In the trenches with our suppliers to create a sustainable supply chain
Greenpeace released a report entitled “A Deadly Trade-Off”. It delved into the various alleged misdemeanours of the IOI group and its supply chain, claiming that nothing is being done about third party suppliers who continue to carry out deforestation and exploitation.
At the end of it, Greenpeace criticised palm oil traders (including GAR) for not taking more action to ensure compliance in their supply chain including their suppliers’ subsidiaries.
Greenpeace went on to call for “proactive monitoring at group level, accelerating independent third-party auditing (to standards such as the Palm Oil Innovation Group (POIG)) and clear unequivocal demands for compliance that carry the consequence of exclusion”.
Greenpeace appears to be seeking a commitment to an ever-watchful Orwellian Big Brother approach to supply chain management with punitive measures against suppliers who are not yet meeting standards as their key method of delivering change.
GAR’s experience is that such an approach is neither practical in a vast and complex agricultural supply chain nor is it likely to bring about the industry-wide changes in behaviour that Greenpeace is pursuing.
Disagreeing with Greenpeace’s “supply chain cop” approach to punishing the bad guys doesn’t mean GAR is not taking responsibility for its supply chain. Quite the contrary, our investments in supply chain engagement have never been greater.
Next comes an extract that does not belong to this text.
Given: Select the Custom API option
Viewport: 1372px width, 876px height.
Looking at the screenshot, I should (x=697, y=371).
Down in the trenches with our suppliers
In 2014, we extended our sustainability policy to cover all our suppliers. We acknowledged that we had a responsibility to ensure that our supply chain is sustainable and we wanted to bring them along with us on our sustainability journey.
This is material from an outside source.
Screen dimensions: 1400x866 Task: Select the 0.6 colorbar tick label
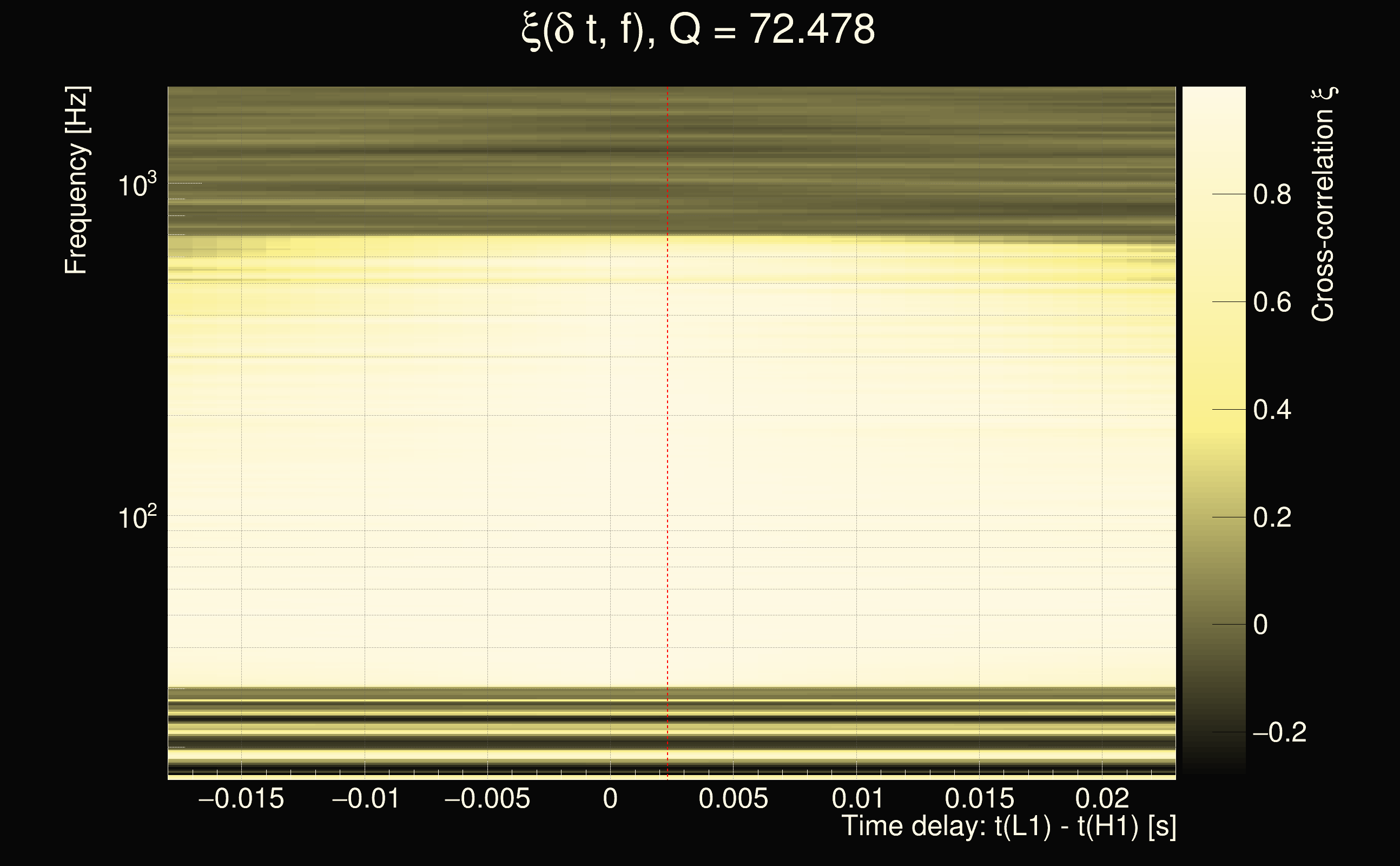(x=1272, y=303)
The first step in achieving this was to map out our supply chain. And we completed the first phase of this to the mill in 2015. We know the 489 individual mills which supply us in Indonesia. We know their exact GPS coordinates which helps us determine if they are near or based in sensitive eco-systems. We also know their legal details and whether they have obtained certification in sustainable palm oil. As of December 2017, we have also achieved 100 percent Traceability to the Plantation (TTP) for all 44 GAR-owned mills.
Getting this sort of information may look like cake walk, but we had to overcome initial resistance and suspicion regarding our motives in wanting to document this information. This is because we are pushing the boundaries of what constitutes traditional business relationships in this part of the world. And we are doing this all the way to the plantation and with individual farmers.
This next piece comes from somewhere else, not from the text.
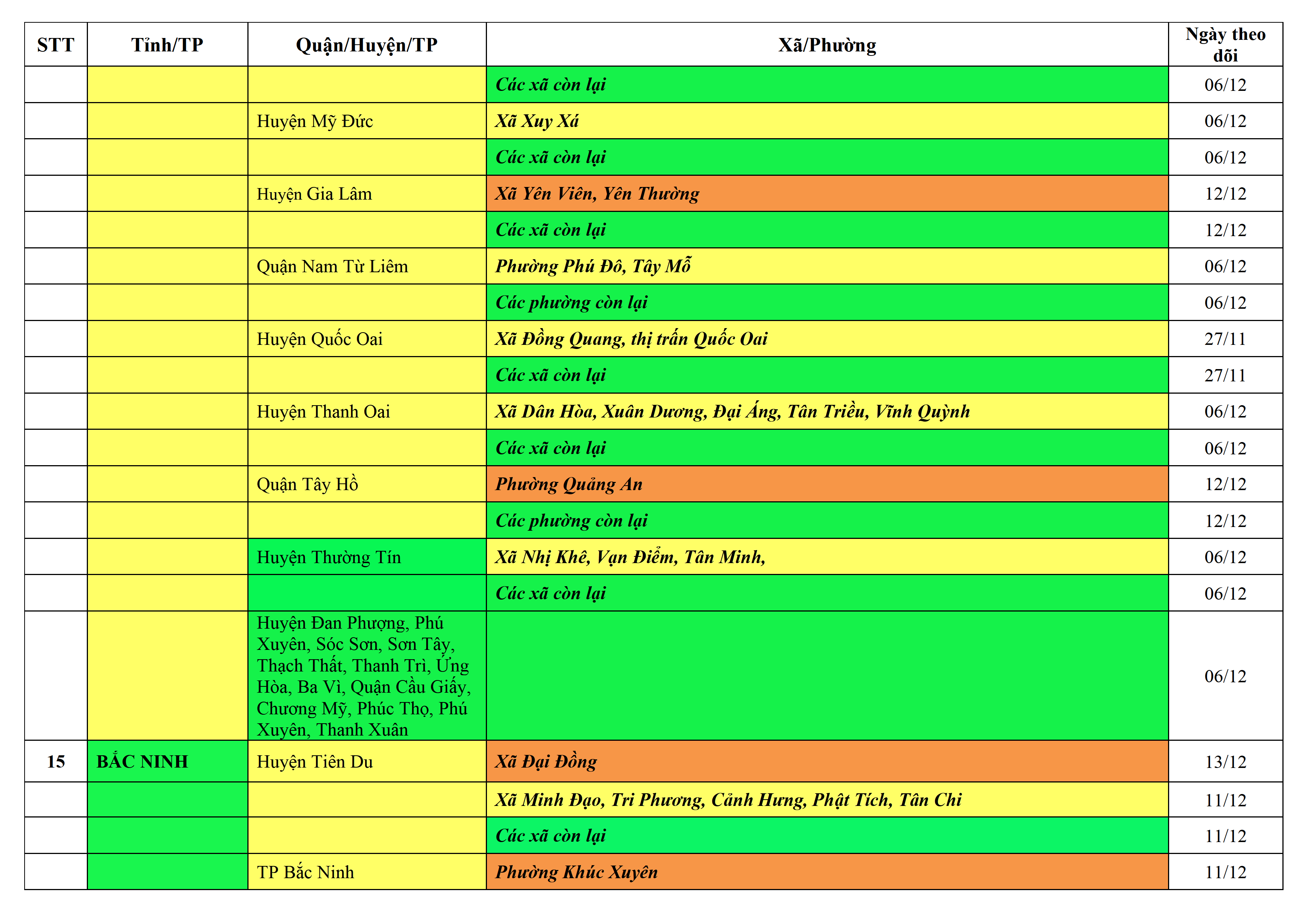1307x924 pixels.
Task: Click Xã Đồng Quang, thị trấn Quốc Oai
Action: [631, 339]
We also continue to push the envelope through our intensive engagement with our suppliers.
We proactively support them through site visits and training and special workshops that we convene for them after canvassing their most important needs. We have a dedicated Supplier Support Team, which as the name suggests, is there to help suppliers with sustainability issues.
All this builds trust and a stronger working relationship with our suppliers. This is absolutely key in helping them understand and be willing to make the changes to achieve sustainable palm oil production.
An approach that leads with punishment does not work. GAR will take that step where and when necessary but we believe exclusion should be the tool of last resort, not the starting point.
Firstly, while GAR continues to improve its due diligence and supply chain data collection it is unrealistic to think that we will ever have a 24/7, all-encompassing information system for each of our thousands of suppliers and their subsidiaries. To do this, we would have to become a full-time supply chain auditor and monitoring agency a la Big Brother or the NSA. It’s hard to imagine any supplier willing to engage with us in this scenario, and even harder to imagine they would want to share serious problems and issues with us.
Secondly, through trial and error, we realised that while taking punitive action against errant suppliers might earn us external kudos, in reality, it achieved nothing. Suppliers who were dropped simply shrugged it off, turned to other buyers who have laxer standards, and continued their bad behaviour.
We have learnt that if we are really serious about improving the standards across our supply chain, we have to be down in the trenches with them.
Thirdly, we are not talking about a homogenous supply chain. Our suppliers range from big companies to medium and smaller-sized ones and individual farmers. There is no one-size-fits-all solution. We have to try out various approaches to see what works best with our different suppliers. This involves taking into account real, practical issues such as the extent of their resources and their ability to bear the cost of adopting sustainable practices.
Reports by NGOs have specific aims and are designed to zoom in and emphasise shortcomings and negatives, employing a traditional and somewhat clichéd strategy to push for change. Contrary to the gloomy picture painted of the palm oil supply chain, we have had success stories born of long-term, dogged effort and engagement. Look through our Grievance List on the Sustainability Dashboard carefully and you will see evidence of suppliers who are willing to listen, to accept advice, to engage, to write new policies and strengthen their practices.
Excluding suppliers is easy while accomplishing nothing meaningful. But going the distance with them, investing resources, time and energy – that’s the true test of how fully committed we are to lifting the standards of our supply chain and the industry.